Other providers & SMTP
Amazon SES is our recommended provider, but EmailFlow AI connects to every major sending vendor and to any standard SMTP relay. Pick whichever fits your traffic, budget, and existing DNS setup — the connection process is the same: add a server, paste credentials, send a test.
SendGrid
SendGrid offers both a Web API and SMTP. For the API driver, create a SendGrid API key with Mail Send permission and paste it into the SendGrid (API) server. For SMTP, use host smtp.sendgrid.net, port 587, username apikey, and your API key as the password. Verify your domain in SendGrid and publish its DKIM records so mail is signed as you.
Mailgun
Mailgun is popular with developers and provides an HTTP API and SMTP. For the API driver, supply your Mailgun domain and API key, and choose the correct region (US or EU) — Mailgun keys are region-specific. For SMTP, use the SMTP credentials Mailgun generates for your domain. Add and verify your domain in Mailgun before sending.
Elastic Email
Elastic Email is a cost-effective choice for bulk sending. Create an API key in your Elastic Email account and add it to the Elastic Email (API) server, or use the provided SMTP credentials. As always, verify your sending domain on the provider side and authenticate it in EmailFlow AI for DKIM.
SparkPost
SparkPost provides an analytics-rich transactional API. Generate an API key with transmission permissions and paste it into the SparkPost (API) server, choosing the US or EU host to match your account. SMTP is also supported with SparkPost's SMTP credentials.
Blastengine
Blastengine is a Japanese transactional email service. Enter your Blastengine login ID and API key in the Blastengine (API) server, or use SMTP credentials if you prefer. This is a good option if your audience and infrastructure are based in Japan.
Generic SMTP
Have your own SMTP server, a corporate relay, or a provider not listed above? Choose Generic SMTP and enter the host, port (usually 587 for STARTTLS or 465 for TLS), encryption mode, username, and password. Any RFC-compliant SMTP server works. This is the universal fallback — if a vendor gives you SMTP credentials, you can connect it.
Choosing between API and SMTP
Most providers offer both. The API driver typically returns richer delivery, bounce, and complaint signal and is slightly faster to authenticate. SMTP is universal and a safe choice if you already have working SMTP credentials. Either way your recipients receive identical mail; you can switch later without rebuilding campaigns.
Frequently asked questions
Do I still need to verify my domain with each provider? Yes.

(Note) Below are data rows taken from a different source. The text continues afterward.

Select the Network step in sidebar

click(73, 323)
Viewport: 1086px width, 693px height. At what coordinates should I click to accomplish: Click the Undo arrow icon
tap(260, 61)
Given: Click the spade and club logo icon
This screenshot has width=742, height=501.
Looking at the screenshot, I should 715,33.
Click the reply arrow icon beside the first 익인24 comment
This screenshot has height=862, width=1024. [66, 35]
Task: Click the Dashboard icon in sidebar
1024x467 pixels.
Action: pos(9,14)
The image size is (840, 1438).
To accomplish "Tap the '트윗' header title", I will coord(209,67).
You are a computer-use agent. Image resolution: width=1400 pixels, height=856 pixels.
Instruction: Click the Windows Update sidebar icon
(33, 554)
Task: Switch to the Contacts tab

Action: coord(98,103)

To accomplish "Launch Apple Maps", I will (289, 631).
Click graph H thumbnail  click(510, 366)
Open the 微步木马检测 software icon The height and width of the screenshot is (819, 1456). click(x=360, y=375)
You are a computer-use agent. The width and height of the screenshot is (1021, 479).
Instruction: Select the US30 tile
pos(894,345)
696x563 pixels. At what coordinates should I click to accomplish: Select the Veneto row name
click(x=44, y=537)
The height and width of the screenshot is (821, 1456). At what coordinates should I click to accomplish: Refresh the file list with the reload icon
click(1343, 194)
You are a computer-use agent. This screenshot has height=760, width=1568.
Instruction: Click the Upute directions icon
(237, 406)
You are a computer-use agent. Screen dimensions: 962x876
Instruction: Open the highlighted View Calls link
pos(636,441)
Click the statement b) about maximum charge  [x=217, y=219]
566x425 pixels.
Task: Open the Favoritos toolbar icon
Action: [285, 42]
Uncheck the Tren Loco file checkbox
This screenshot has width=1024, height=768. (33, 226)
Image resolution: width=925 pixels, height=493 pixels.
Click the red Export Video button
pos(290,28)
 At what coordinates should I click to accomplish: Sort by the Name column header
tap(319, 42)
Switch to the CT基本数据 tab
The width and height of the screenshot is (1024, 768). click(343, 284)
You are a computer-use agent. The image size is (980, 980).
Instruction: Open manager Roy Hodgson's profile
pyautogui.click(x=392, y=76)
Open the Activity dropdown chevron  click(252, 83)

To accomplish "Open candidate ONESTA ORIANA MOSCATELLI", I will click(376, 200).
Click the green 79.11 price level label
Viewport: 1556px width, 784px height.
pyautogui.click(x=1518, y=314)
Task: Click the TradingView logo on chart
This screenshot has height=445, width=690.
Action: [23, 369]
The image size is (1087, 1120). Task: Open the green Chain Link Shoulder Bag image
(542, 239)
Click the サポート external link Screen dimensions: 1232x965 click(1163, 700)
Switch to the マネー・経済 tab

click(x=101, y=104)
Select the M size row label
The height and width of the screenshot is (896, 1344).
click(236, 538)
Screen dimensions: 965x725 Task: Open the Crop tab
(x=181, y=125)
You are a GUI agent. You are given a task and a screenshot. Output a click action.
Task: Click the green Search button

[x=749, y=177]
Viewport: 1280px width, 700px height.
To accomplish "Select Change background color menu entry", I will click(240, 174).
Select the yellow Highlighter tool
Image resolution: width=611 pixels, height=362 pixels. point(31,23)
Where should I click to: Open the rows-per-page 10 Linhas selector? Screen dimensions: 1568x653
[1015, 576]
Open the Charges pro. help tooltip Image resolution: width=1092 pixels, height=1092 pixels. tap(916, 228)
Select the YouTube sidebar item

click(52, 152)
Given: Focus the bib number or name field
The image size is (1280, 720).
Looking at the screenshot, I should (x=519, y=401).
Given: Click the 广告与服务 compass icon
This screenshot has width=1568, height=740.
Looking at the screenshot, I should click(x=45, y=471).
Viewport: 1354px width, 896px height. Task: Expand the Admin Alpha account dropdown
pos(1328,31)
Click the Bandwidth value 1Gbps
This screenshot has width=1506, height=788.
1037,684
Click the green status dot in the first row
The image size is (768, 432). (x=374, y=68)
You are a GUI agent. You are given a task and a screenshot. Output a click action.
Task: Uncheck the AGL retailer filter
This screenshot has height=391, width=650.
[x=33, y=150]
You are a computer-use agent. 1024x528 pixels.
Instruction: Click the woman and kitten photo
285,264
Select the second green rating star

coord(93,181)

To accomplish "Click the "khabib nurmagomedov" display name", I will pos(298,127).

Each provider verifies sending identities independently, so publish the DKIM/SPF records it gives you, then authenticate the same domain in EmailFlow AI.
Can I migrate from one provider to another? Absolutely — add the new server, test it, make it primary, and remove the old one. Your campaigns, lists, and automations are unaffected.
Is any provider metered by EmailFlow AI? No. Sending volume is unlimited on every plan regardless of provider; you pay your provider directly.